Aujourd’hui, la masse considérable d’argent injectée par les banques centrales et les Etats se retrouve d’une part dans toutes les classes d’actifs financiers (début 2022, l’indice CAC40 a gagné plus de 20% en comparaison avec son plus haut d’avant crise), dans le secteur de l’immobilier personnel et professionnel et enfin dans le passif des sociétés privées, encore plus depuis la pandémie par le biais des prêts garantis par l’Etat (PGE).

Ces injections de liquidités devaient permettre le soutien de la sphère réelle et financière afin de soutenir la croissance. On constate aujourd’hui que le monde, et en particulier l’Europe, sort de plus de dix ans de faible croissance et de trente ans d’absence d’inflation. La dette publique de la zone euro est équivalente à son PIB tandis que celle des agents privés approche les 130%.

Aux États-Unis, Jérôme Powell, président de la Réserve Fédérale Américaine, a réagi devant le Sénat à ces niveaux historiques et a affirmé que l’inflation n’était plus « transitoire ». En cas de hausse des prix durable, les banques centrales devraient alors prendre des décisions afin d’agir sur les marchés financiers et maîtriser celle-ci. La règle de politique monétaire énoncée par John B. Taylor corrélant politique monétaire, inflation et croissance supposerait donc une remontée des taux d’intérêts pour sortir de cette situation inflationniste.

Quelles conséquences pour l’économie française et européenne ? 

D’abord, il n’est pas à exclure que l’inflation que l’on aperçoit ces derniers mois soit bel et bien « transitoire » en zone euro ; c’est en tout cas la position de la présidente de la Banque Centrale Européenne. Lors de la conférence de presse sur les décisions de politique monétaire du 16 décembre 2021, celle-ci a affirmé que l’inflation avait fortement augmenté en conséquence de la flambée des prix des énergies, concomitamment à la pénurie de matières premières ayant sensiblement limité l’offre de nombre de produits de consommation sur le marché. Selon la BCE, l’inflation devrait s’établir en dessous de sa cible fixée à 2% à horizon 2023. Dans ce contexte, elle qualifie une hausse des taux d’intérêts en 2022 de « très improbable ».

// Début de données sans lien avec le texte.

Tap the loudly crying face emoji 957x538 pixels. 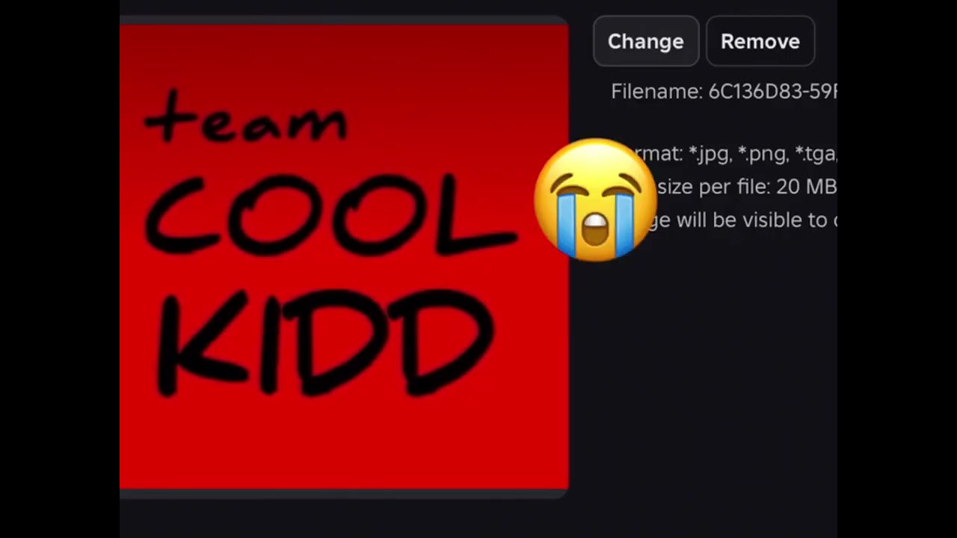(x=595, y=200)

En effet, la hausse des prix de l’énergie pèse pour 27% dans le calcul de l’indice des prix à la consommation harmonisé (IPCH) — ce sujet a d’ores et déjà attiré l’attention des Français et du président de la République, qui annonçait en novembre la relance de construction de réacteurs nucléaires dans le cadre du plan d’investissement France 2030.

Concernant la pénurie de matières premières, elle est à mettre en relation avec la désorganisation des chaînes d’approvisionnement observée dans le secteur de la logistique depuis la crise sanitaire. La forte reprise de la consommation post-confinement, période durant laquelle une importante épargne fut constituée, a entraîné la congestion des chaînes logistiques terrestres et des terminaux portuaires, ayant pour effet de rallonger les temps de transit des navires. Cette situation a provoqué une forte hausse de la demande, et donc du prix, du fret maritime, impactant la production de produits finis ou semi-finis (comme attesté par le manque de semi-conducteurs touchant de nombreux secteurs dont celui de l’automobile).

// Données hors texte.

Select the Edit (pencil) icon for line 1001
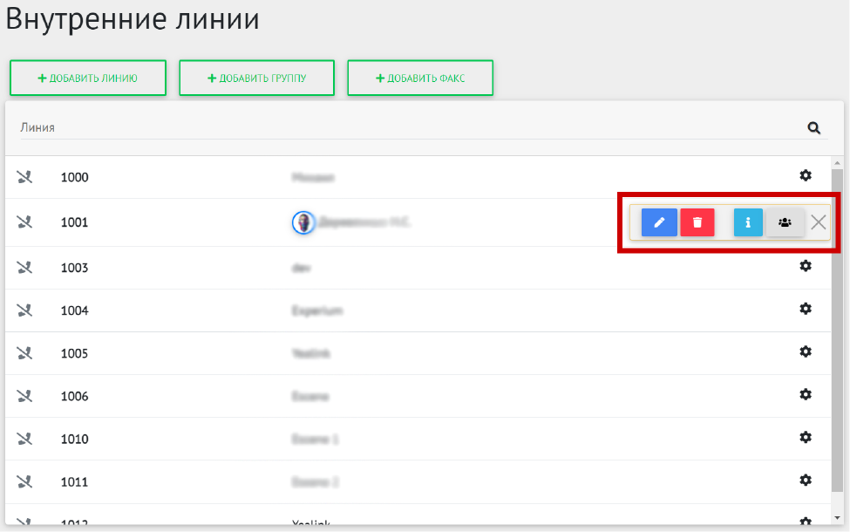 (x=659, y=222)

Ainsi, les principaux armateurs ont vu leurs bénéfices augmenter considérablement lors de l’exercice précédent (annonce de résultats historiques pour le groupe CMA-CGM). Ces profits permettront dans les mois à venir l’augmentation des capacités de transports (plus forte hausse des commandes de porte-conteneurs en 2021 depuis douze ans) ainsi que l’intégration verticale d’autres acteurs de la chaine d’approvisionnement (acquisition du chinois LF Logistics par Maersk, offre de MSC pour l’achat de la branche africaine de Bolloré). Cette perturbation devrait cependant perdurer à court terme : contenir le dernier variant se fera au prix de restrictions affectant les opérations de fabrication et d’expédition. La baisse de la demande mondiale de consommation et le niveau important des stocks des fabricants sont d’autres facteurs clefs à surveiller pour espérer un retour à la normale en 2022.

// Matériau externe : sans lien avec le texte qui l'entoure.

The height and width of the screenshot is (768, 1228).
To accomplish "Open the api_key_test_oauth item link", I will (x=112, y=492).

Enfin, le taux d’inflation annuel de 5% est par définition à évaluer en fonction de sa base de calcul : 2020 est une année au cours de laquelle nous avions connu une légère baisse des prix en zone euro (-0,3%). Pour évaluer la hausse des prix de manière plus pertinente il conviendrait de calculer celle-ci à l’échelle d’un cycle économique plutôt que sur la base d’une année exceptionnelle.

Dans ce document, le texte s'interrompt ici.